Deficit pantries: 283
Excess pantries: 231


In [2]:
def parse_point(geom_str):
    """Extract (lat, lon) from POINT string"""
    if pd.isna(geom_str):
        return None
    try:
        # Handle "POINT (lon lat)" format
        coords = str(geom_str).replace('POINT (', '').replace(')', '').split()
        return (float(coords[1]), float(coords[0]))  # (lat, lon)
    except:
        return None

excess_pantries['coords'] = excess_pantries['geometry'].apply(parse_point)
deficit_pantries['coords'] = deficit_pantries['geometry'].apply(parse_point)

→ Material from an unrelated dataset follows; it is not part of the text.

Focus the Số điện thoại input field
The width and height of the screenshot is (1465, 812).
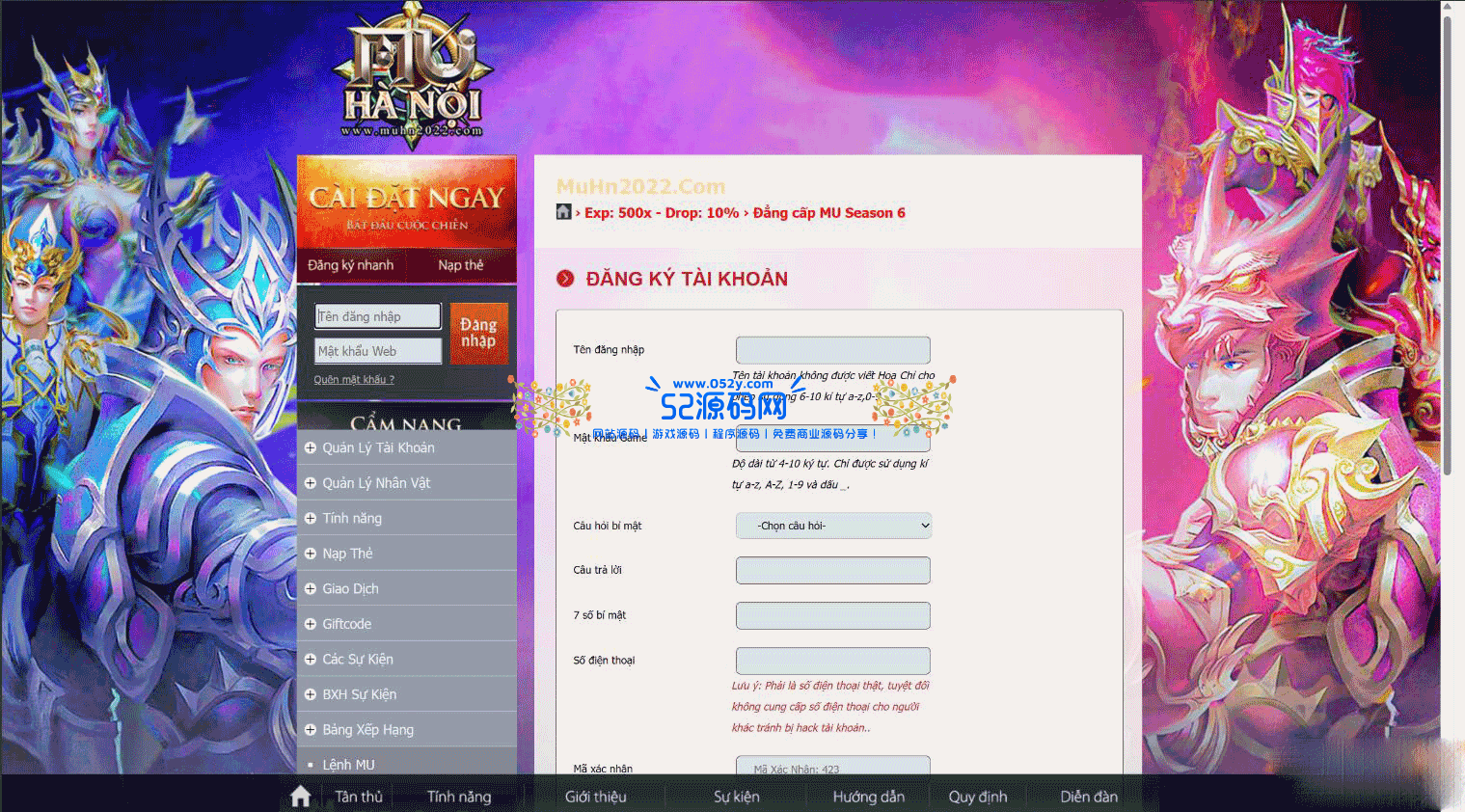pyautogui.click(x=832, y=661)
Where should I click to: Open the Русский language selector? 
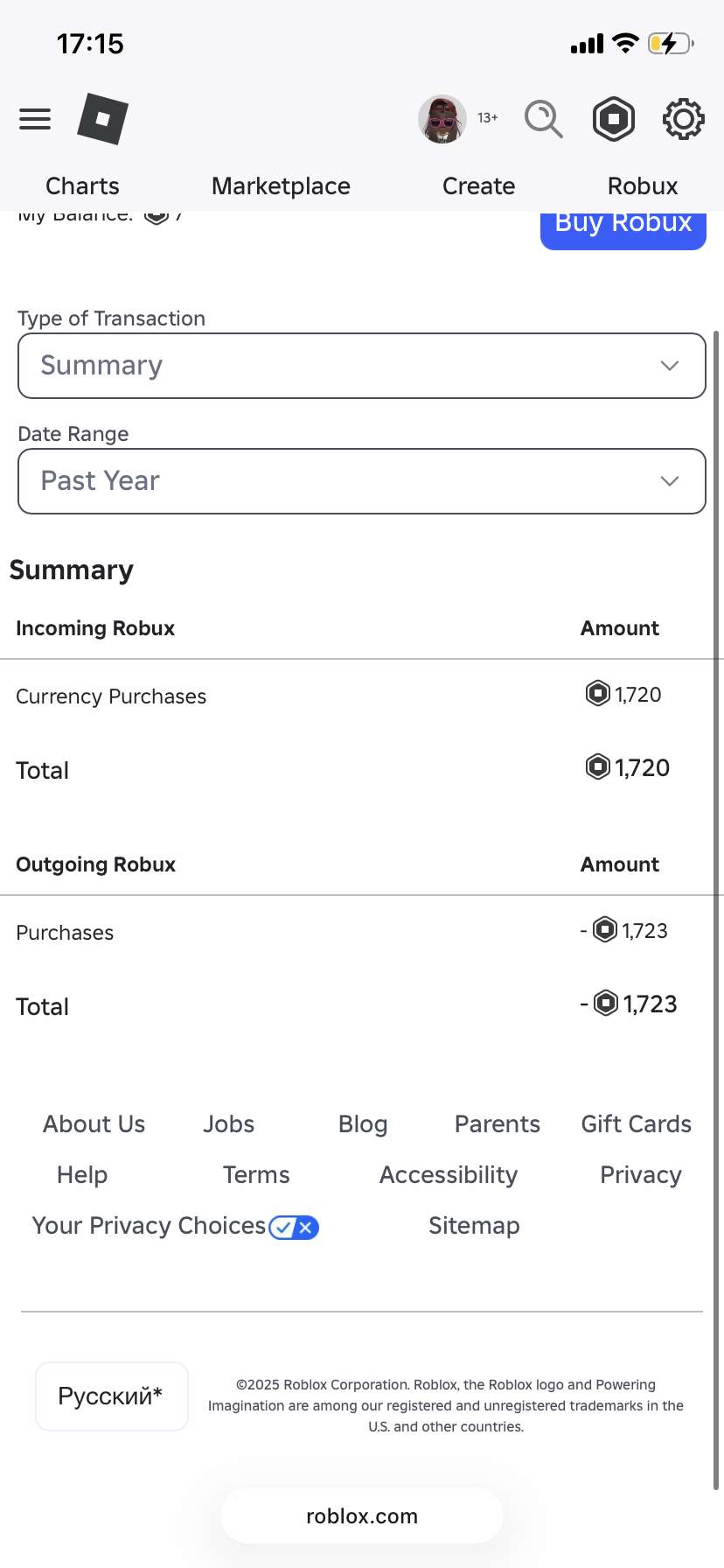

# Remove any pantries with missing coordinates
excess_pantries = excess_pantries.dropna(subset=['coords'])
deficit_pantries = deficit_pantries.dropna(subset=['coords'])

print(f"Excess pantries with valid coords: {len(excess_pantries)}")
print(f"Deficit pantries with valid coords: {len(deficit_pantries)}")

excess_pantries['id'] = excess_pantries['id'].astype(str)
deficit_pantries['id'] = deficit_pantries['id'].astype(str)
# Get lists of IDs in order
excess_ids = excess_pantries['id'].tolist()
deficit_ids = deficit_pantries['id'].tolist()

# # Deficit pantry IDs as strings (to match Gurobi var keys)
# deficit_ids = [str(pid) for pid in deficit_pantries["id"]]
# excess_ids  = [str(pid) for pid in excess_pantries["id"]]

# Compute distance matrix
dist_matrix = np.zeros((len(excess_ids), len(deficit_ids)))

for i, excess_id in enumerate(excess_ids):
    excess_coord = excess_pantries[excess_pantries['id'] == excess_id]['coords'].iloc[0]
    for j, deficit_id in enumerate(deficit_ids):
        deficit_coord = deficit_pantries[deficit_pantries['id'] == deficit_id]['coords'].iloc[0]
        dist_matrix[i, j] = haversine(excess_coord, deficit_coord, unit=Unit.MILES)

# Create DataFrame with pantry IDs as index/columns
dist_df_pantry = pd.DataFrame(
    dist_matrix,
    index=excess_ids,
    columns=deficit_ids
)

print(f"\nDistance matrix shape: {dist_df_pantry.shape}")
print(f"Distance range: {dist_matrix.min():.2f} to {dist_matrix.max():.2f} miles")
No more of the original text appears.